[DATASET CONTENT]

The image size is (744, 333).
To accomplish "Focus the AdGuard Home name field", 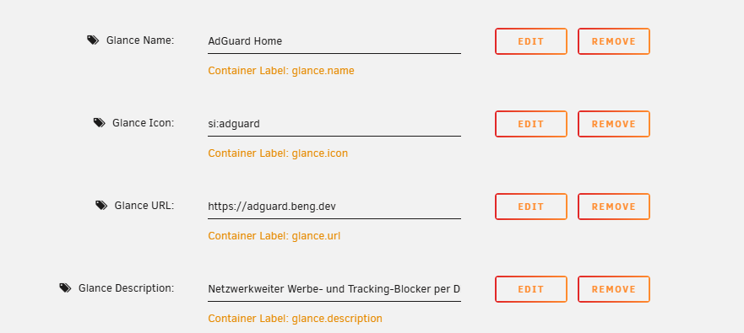I will 334,41.
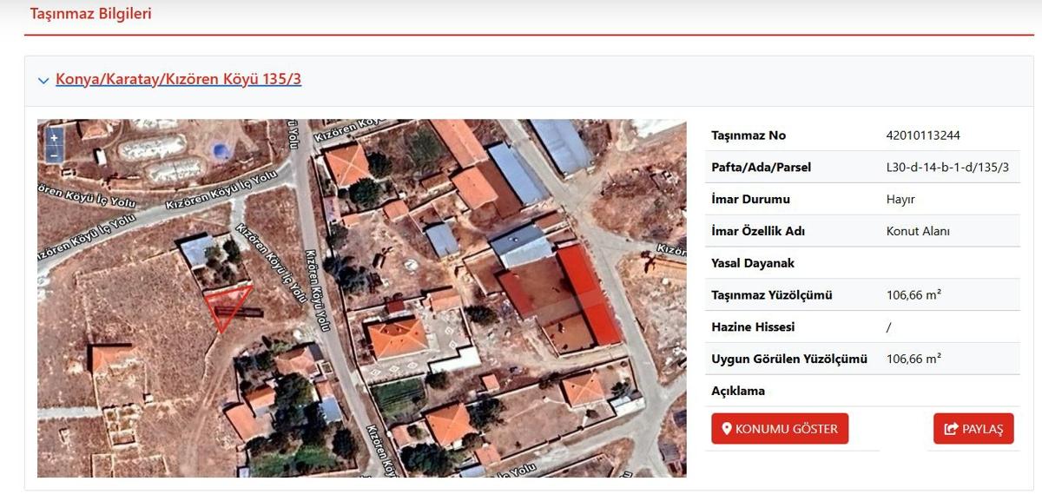Click the Uygun Görülen Yüzölçümü label
This screenshot has height=501, width=1042.
789,359
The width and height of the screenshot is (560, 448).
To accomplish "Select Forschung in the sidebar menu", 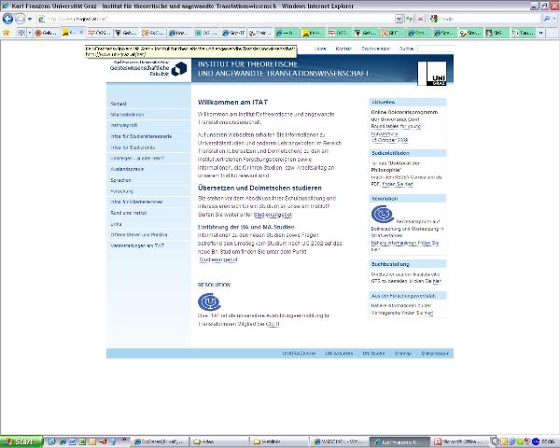I will click(122, 190).
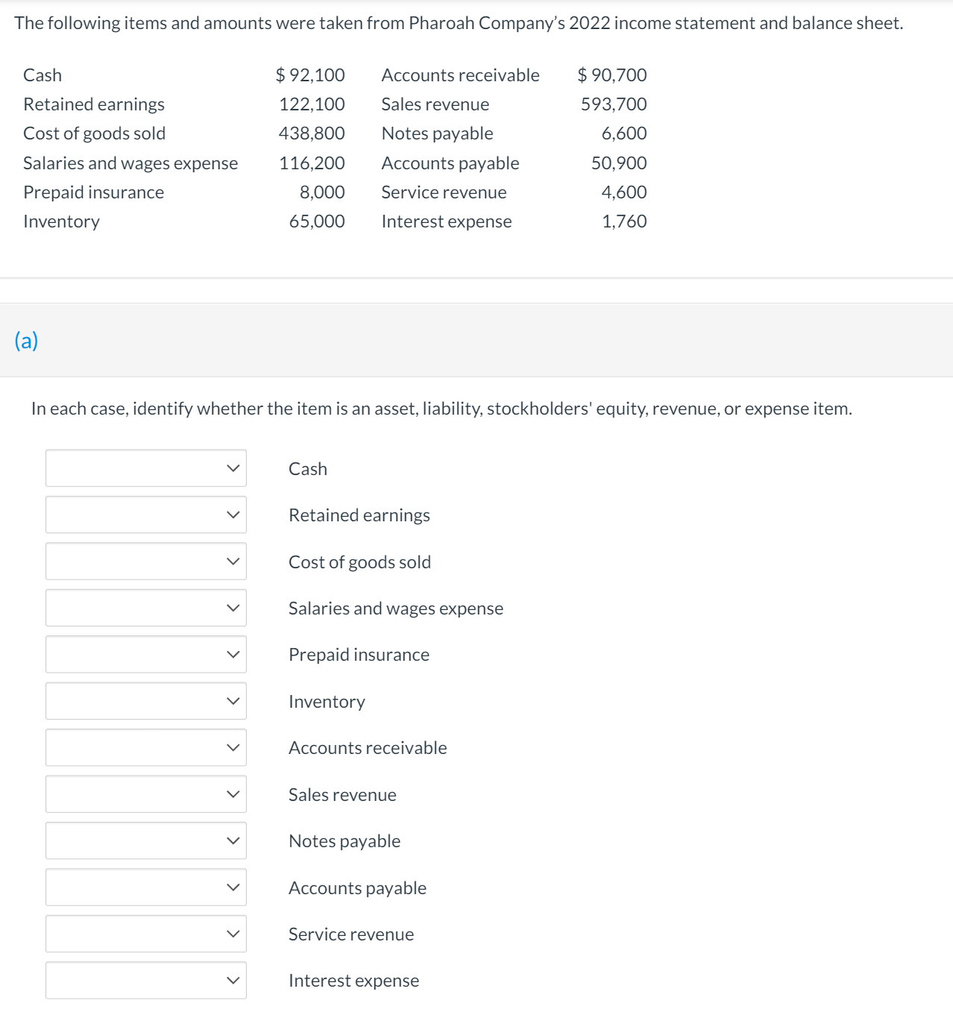The width and height of the screenshot is (953, 1015).
Task: Expand the Accounts payable dropdown
Action: 146,887
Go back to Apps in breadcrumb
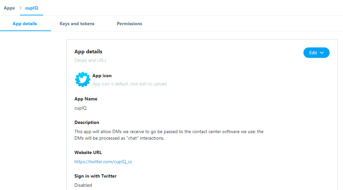 pyautogui.click(x=9, y=8)
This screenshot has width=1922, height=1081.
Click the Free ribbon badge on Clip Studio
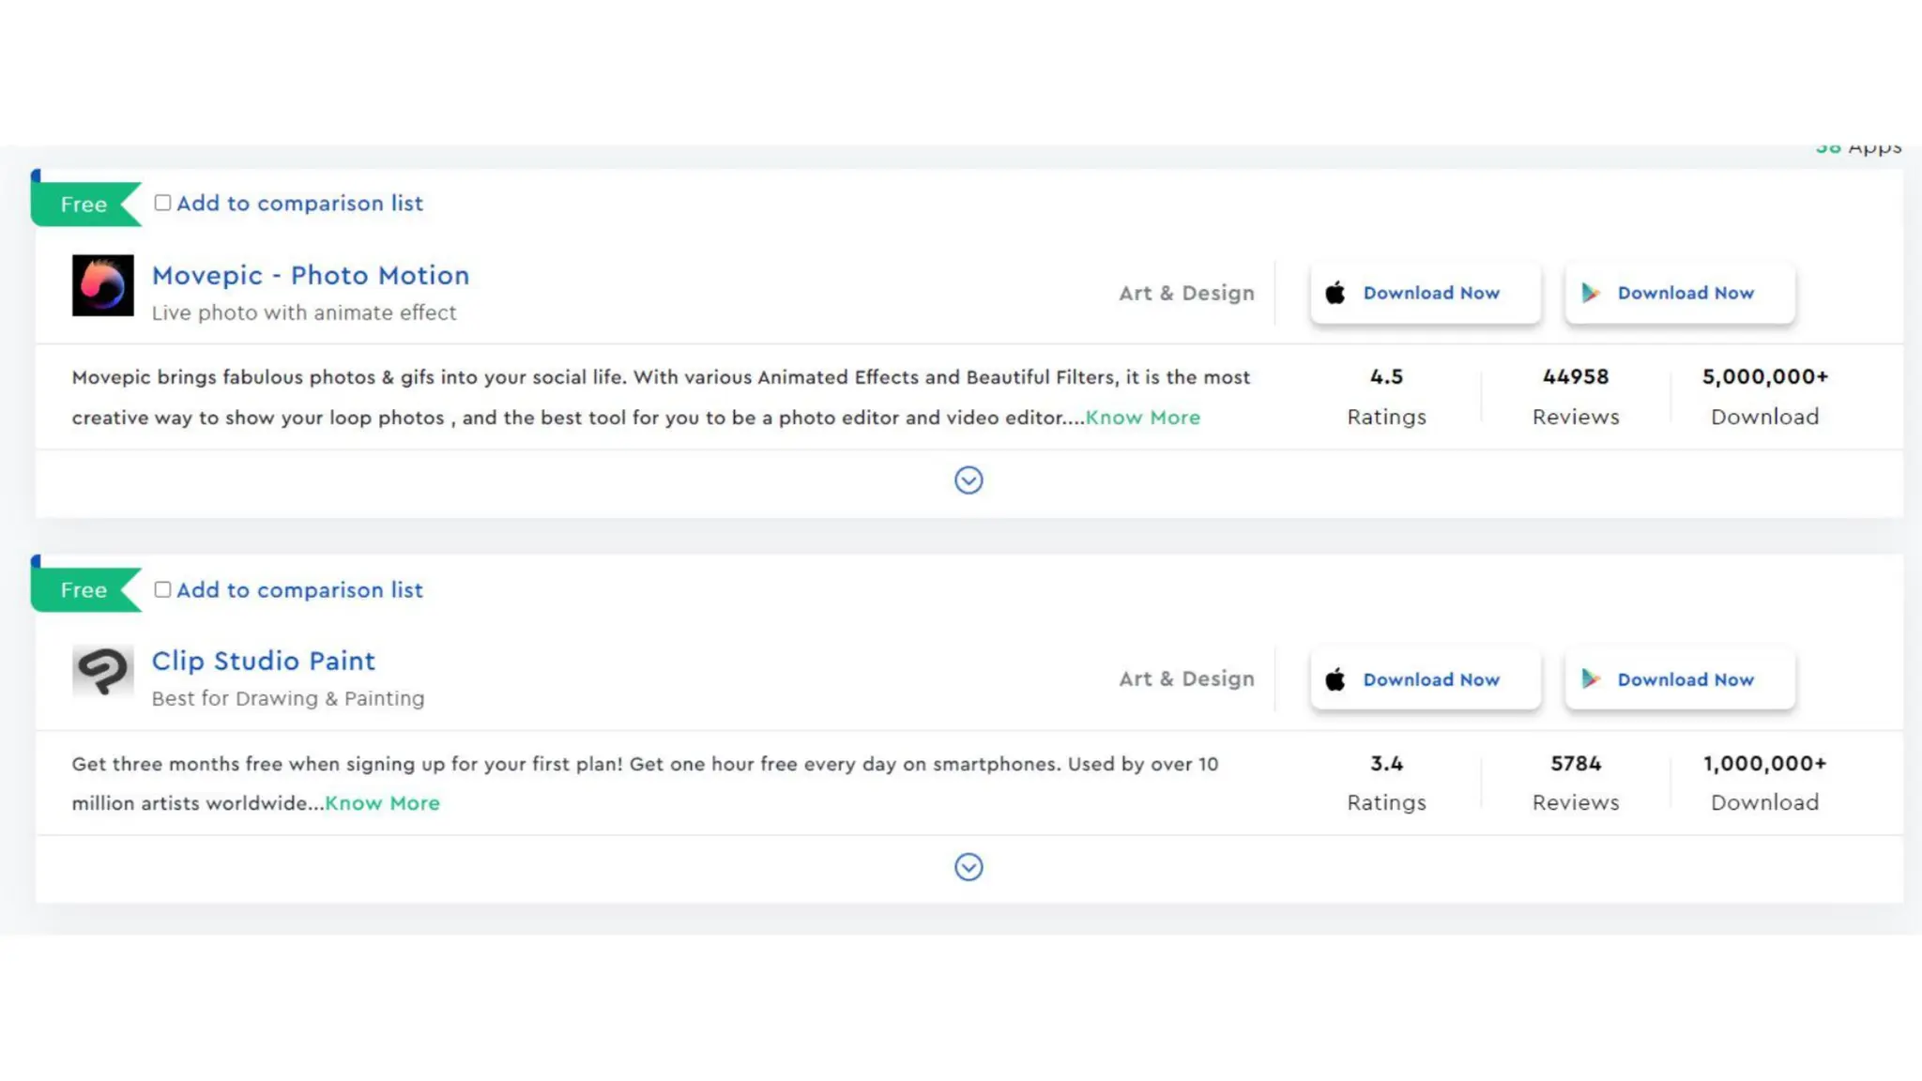pos(84,590)
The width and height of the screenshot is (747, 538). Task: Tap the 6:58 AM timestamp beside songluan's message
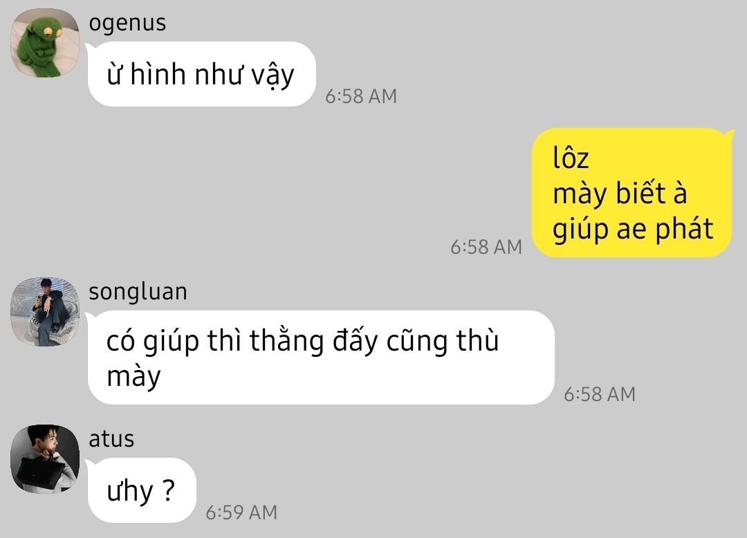click(600, 394)
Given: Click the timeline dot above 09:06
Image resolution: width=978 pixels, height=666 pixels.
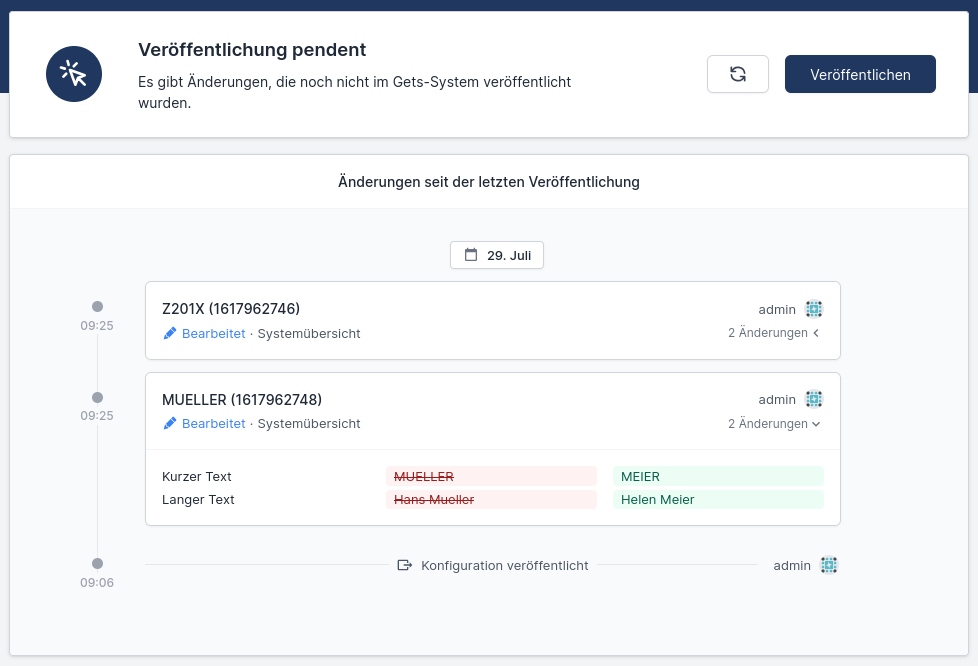Looking at the screenshot, I should point(97,564).
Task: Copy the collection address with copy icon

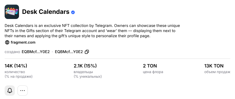Action: coord(87,52)
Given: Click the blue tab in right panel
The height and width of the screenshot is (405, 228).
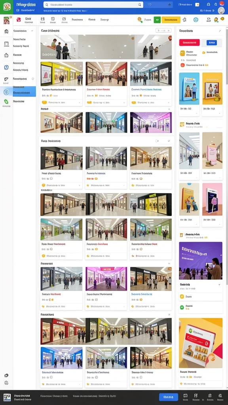Looking at the screenshot, I should [x=212, y=43].
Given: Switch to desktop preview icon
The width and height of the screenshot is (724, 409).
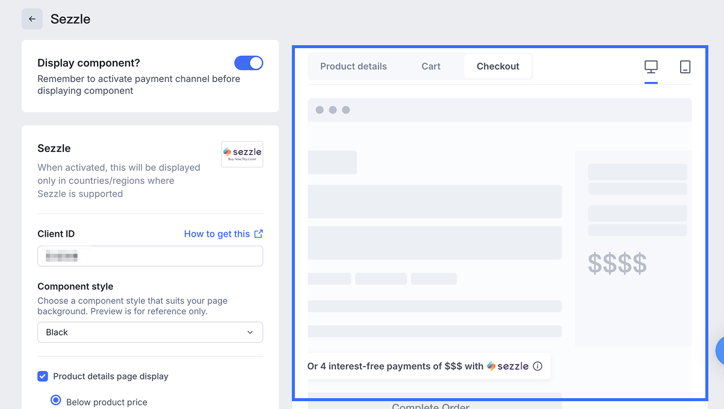Looking at the screenshot, I should coord(651,67).
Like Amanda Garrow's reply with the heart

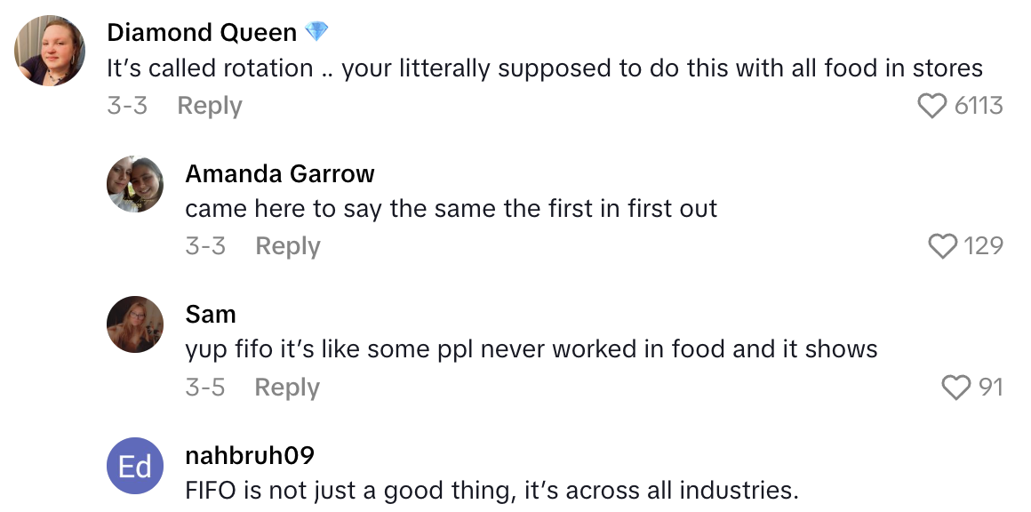click(x=942, y=246)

[/DATASET CONTENT]

> **WHAT THE EXERCISE ASKS**: Please copy exactly the lines from the one containing "Given: Switch to desktop preview icon" through the last line of the records above, both included, and leave out any pictures.

> **OUTPUT FOR THIS TASK**:
Given: Switch to desktop preview icon
The width and height of the screenshot is (724, 409).
Looking at the screenshot, I should coord(651,67).
Like Amanda Garrow's reply with the heart

click(x=942, y=246)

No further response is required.